The coach rummaged about the table and finally uncovered a writing pad. When the four lines were finished he tore off the sheet and handed it to Jim. “I fancy that will pacify him,” he said.

“Dear Mr. Tarbot: (Jim read) This is my fault. Todd has been detained by me at my room on a matter concerning the football team. Inter arma silent leges! Cordially, John Cade.” Jim grinned as he folded the paper once and thrust it into a pocket.

“Thank you, sir,” he said gratefully. “I guess that will fix him.”

“I hope so. Thanks for coming over, Todd, and – Wait just a minute. Stand where you are, please, and put your hand up. Away up. That’s it. Fine!” Mr. Cade stared across the room a moment while Jim, perplexed, stood by the door with one hand – that, as it chanced, of which two fingers were bound with an already soiled white bandage – extended almost to the ceiling. Then: “All right, Todd. Much obliged. Good night!”

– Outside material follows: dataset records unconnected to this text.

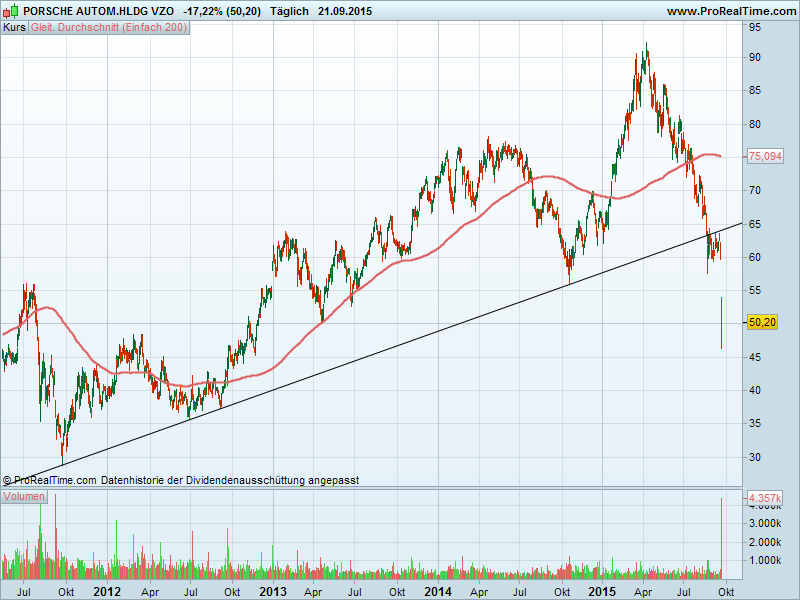
Task: Click the 2014 year marker on time axis
Action: [437, 592]
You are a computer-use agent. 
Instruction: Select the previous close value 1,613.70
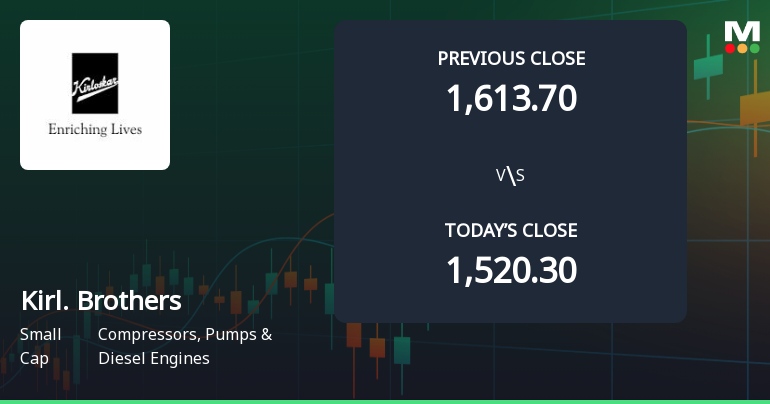(511, 98)
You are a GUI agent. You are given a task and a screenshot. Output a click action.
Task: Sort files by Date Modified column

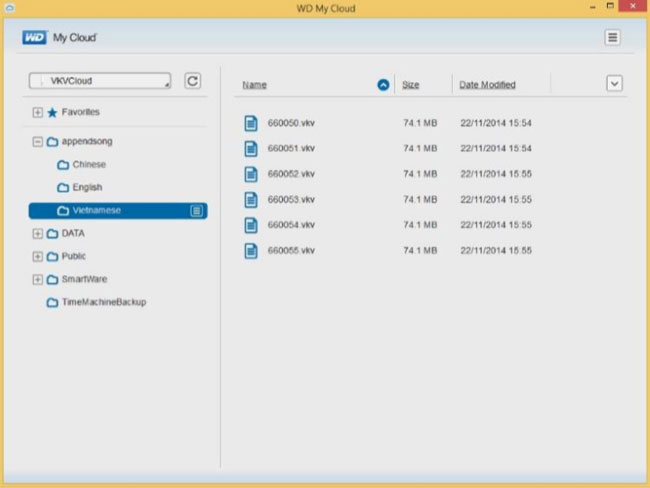487,85
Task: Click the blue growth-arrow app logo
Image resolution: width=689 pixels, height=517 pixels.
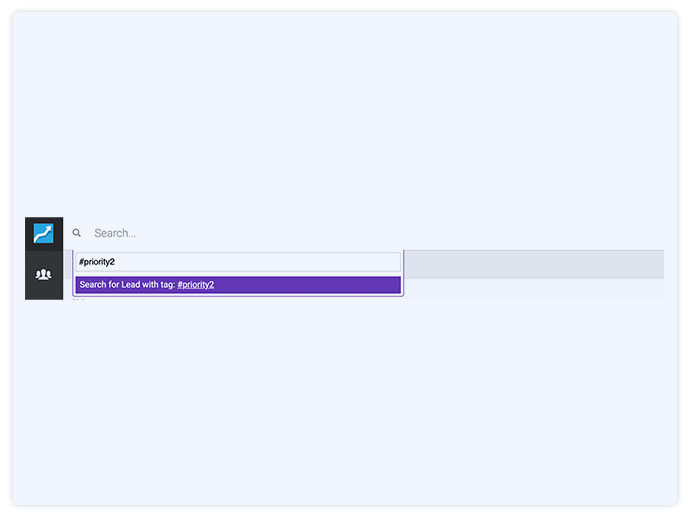Action: (x=44, y=233)
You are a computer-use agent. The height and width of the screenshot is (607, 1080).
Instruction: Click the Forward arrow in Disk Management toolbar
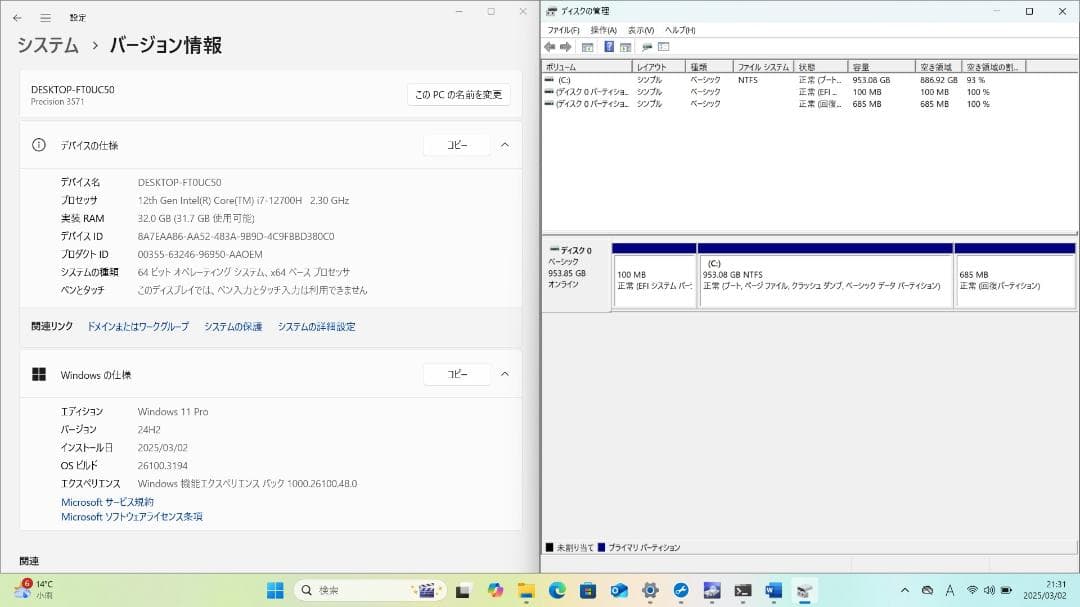(x=566, y=46)
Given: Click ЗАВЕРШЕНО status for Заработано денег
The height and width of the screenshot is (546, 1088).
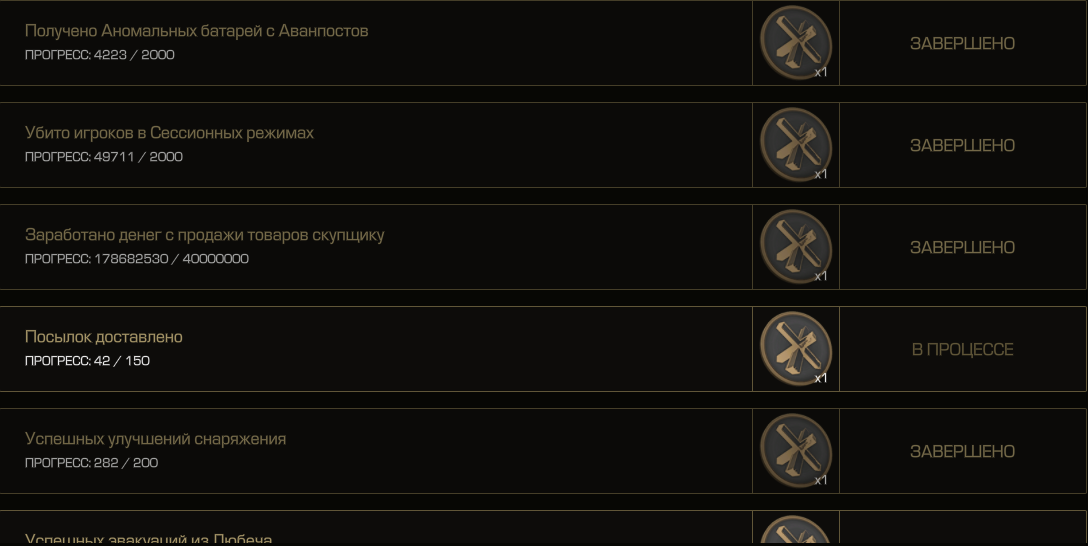Looking at the screenshot, I should coord(962,247).
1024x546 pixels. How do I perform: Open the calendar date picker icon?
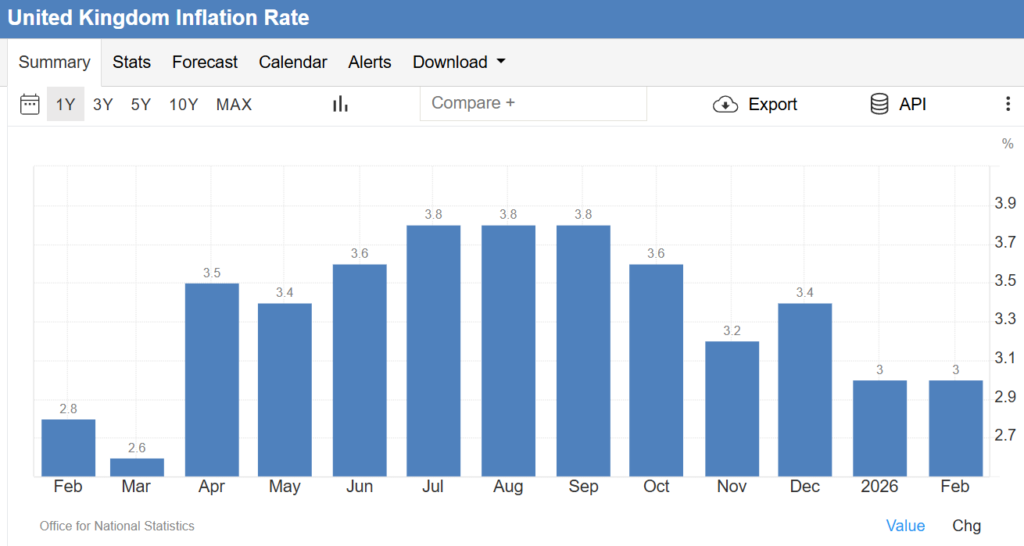pos(30,104)
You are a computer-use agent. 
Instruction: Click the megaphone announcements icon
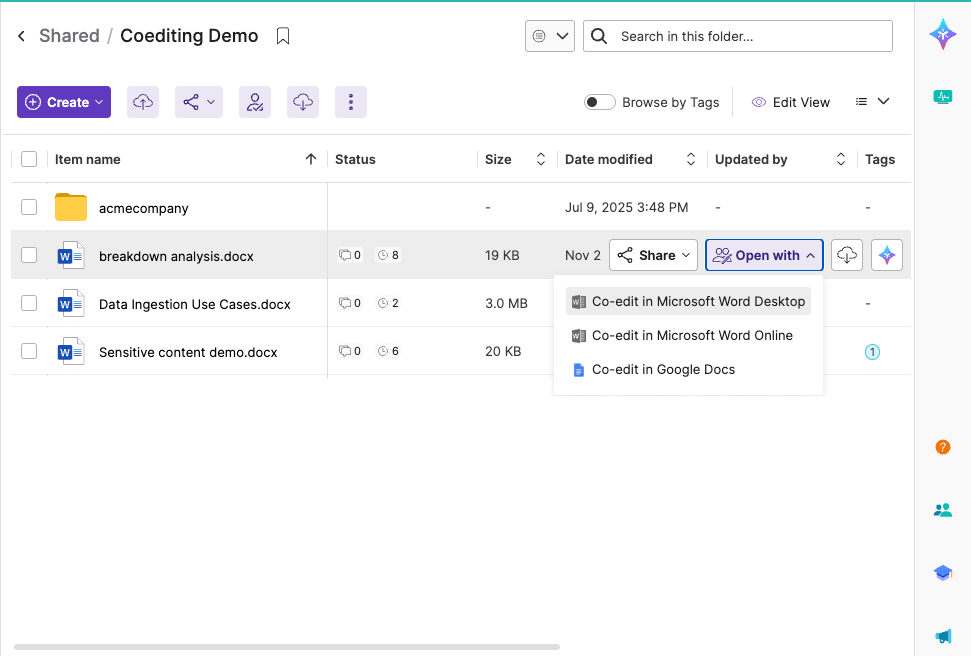[942, 636]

“Now,” Jim asked himself as he let himself out and took long strides across Academy street, “I wonder what that was for!”

Mr. Tarbot, looking as Jim thought a whole lot like a spider awaiting the unsuspecting fly, sat in view of the corridor as Jim entered the dormitory.

“Ah, Todd,” he began blandly. But Jim presented his note before the instructor got further. Mr. Tarbot read it, smiled faintly and laid it aside. “A football coach who quotes Latin so aptly, Todd, is not to be refused. Good night.”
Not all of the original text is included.